Exporting the extracted data as a new .csv file. I will use this later when making the Naive Bayes model. 

In [40]:
# Export the extracted data.

extracted_data.to_csv("extracted_nba_players_data.csv", index=0)

## Conclusion

In this project, I'm focused on feature engineering to help predict NBA player career longevity based on performance metrics. 

- **Objective**: My aim is to identify key features that can predict whether a player's career will last at least five years, aiding NBA managers and coaches in their decision-making.

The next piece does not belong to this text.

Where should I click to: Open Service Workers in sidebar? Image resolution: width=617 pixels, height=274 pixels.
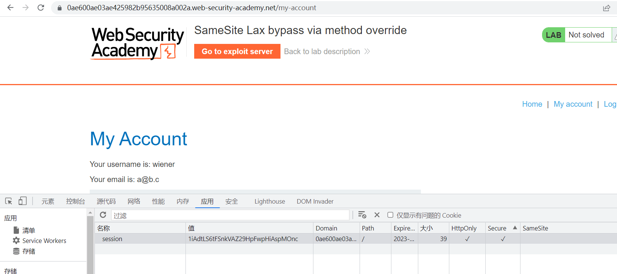[x=44, y=241]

- **Data Overview**: The dataset consists of 1,340 observations with 21 features, primarily numerical, capturing player performance metrics.

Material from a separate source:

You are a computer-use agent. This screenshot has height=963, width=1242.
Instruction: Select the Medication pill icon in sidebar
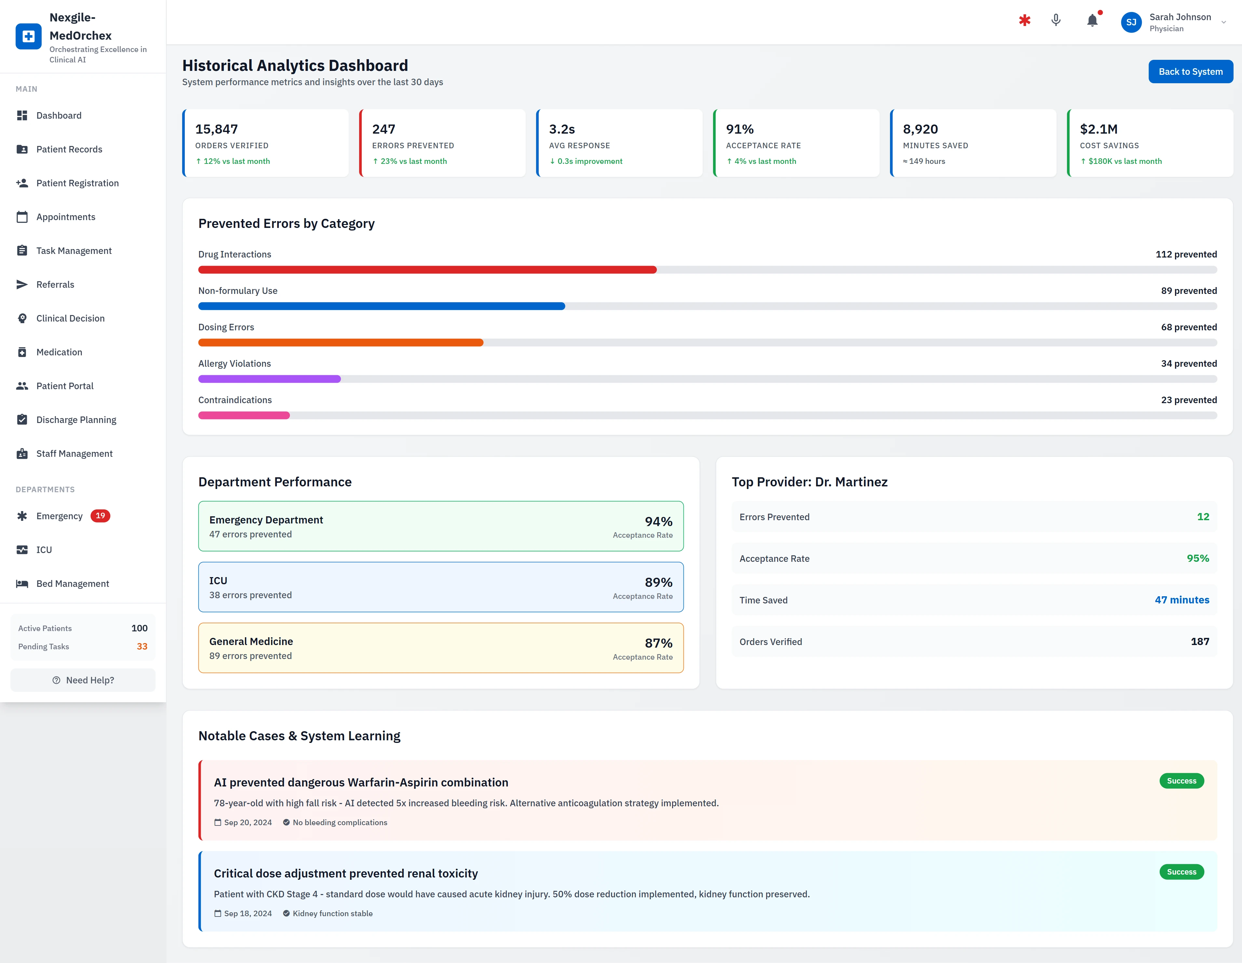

- **Feature Selection**: I carefully selected relevant features such as games played, points scored, shooting percentages, and various performance statistics to create meaningful insights.

- **Engineered Features**: Through the feature engineering process, the following new features were created:
  - **`total_points`**: Total points scored across all games, calculated by combining `gp` and `pts`.
  - **`efficiency`**: Points earned per minute, derived from the total points `total_points` divided by the total minutes played (`min * gp`).

  

- **Data Integrity**: I ensured that the data is clean and free of missing values, as this is crucial for building an effective predictive model.

- **Statistical Balance**: I evaluated the class distribution in the target variable, which indicates career duration, noting that while it is somewhat imbalanced, it is not severely skewed.

- **Next Steps**: Moving forward, I will prepare the data for a Naive Bayes model, keeping in mind the independence assumption of features. This will involve creating new features that reflect player efficiency and performance while dropping redundant original features.

- **Insights for Stakeholders**: Key attributes will be summarized for stakeholders, providing them with an understanding of how player performance metrics will inform the predictive model and assist in strategic decisions.